**Source data**.

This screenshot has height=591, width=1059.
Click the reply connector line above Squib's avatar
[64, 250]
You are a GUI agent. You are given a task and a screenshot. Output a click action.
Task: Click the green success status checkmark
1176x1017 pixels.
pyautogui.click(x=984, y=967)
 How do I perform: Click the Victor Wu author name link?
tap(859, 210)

* * *

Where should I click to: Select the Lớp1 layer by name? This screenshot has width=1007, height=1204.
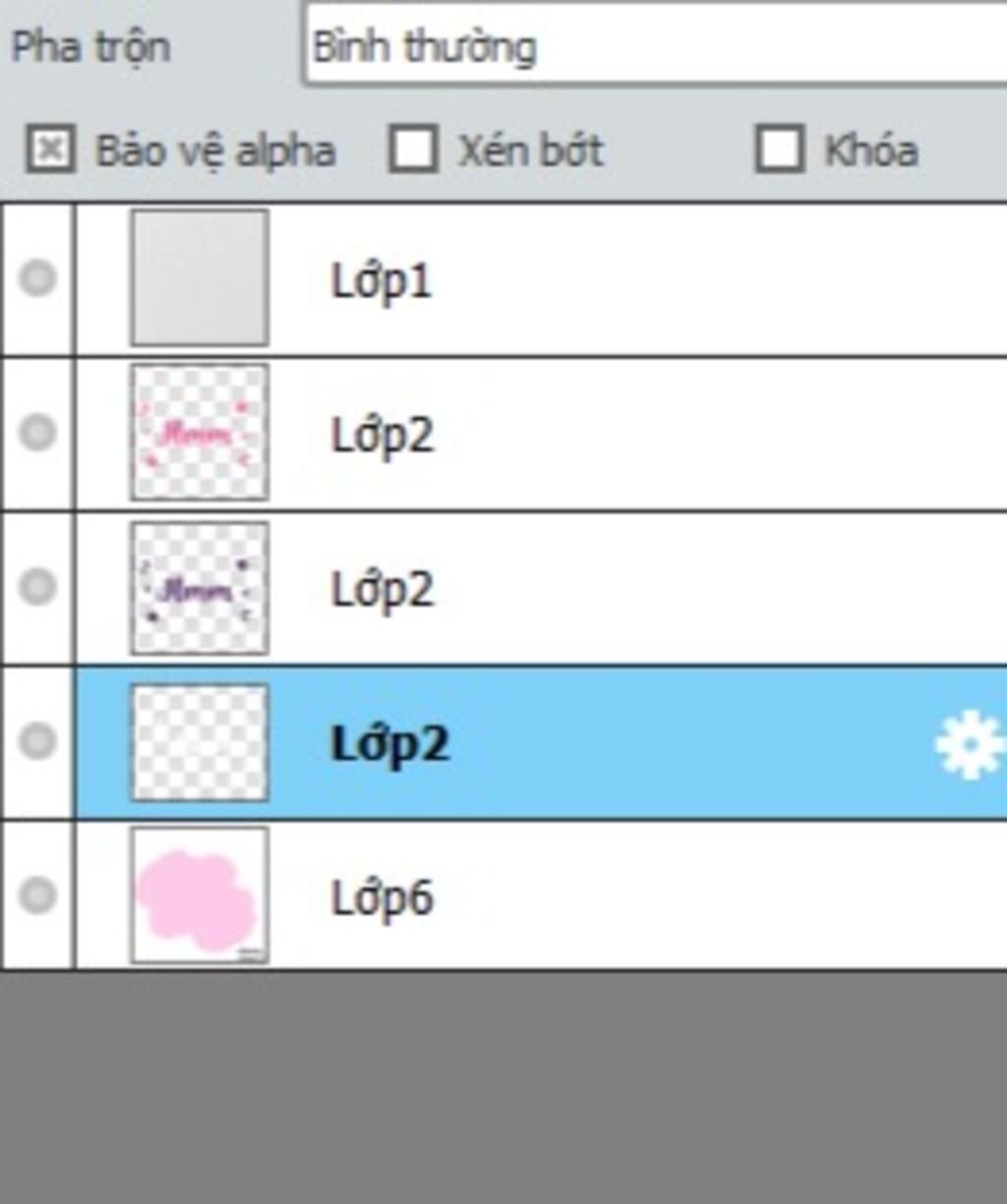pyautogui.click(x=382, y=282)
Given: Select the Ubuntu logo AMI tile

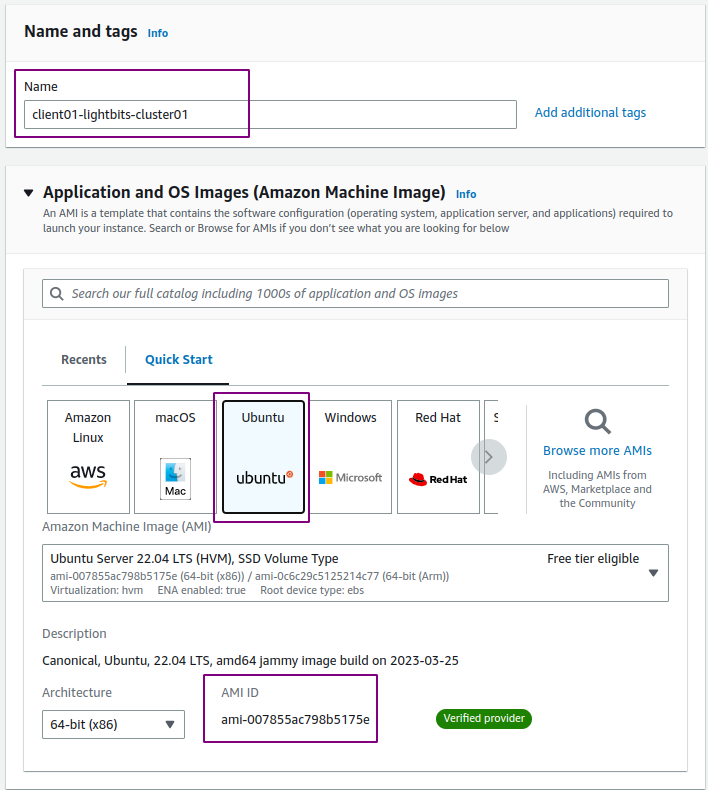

**Problem to work on**. Could you repeat, exactly, only the lines above starting at the one that has "Where should I" and stopping after the one that has "Given: Select the Ubuntu logo AMI tile", without the pictures?

**Solution**.
Where should I click to: Select the Lớp1 layer by name? This screenshot has width=1007, height=1204.
pyautogui.click(x=382, y=282)
Given: Select the Ubuntu logo AMI tile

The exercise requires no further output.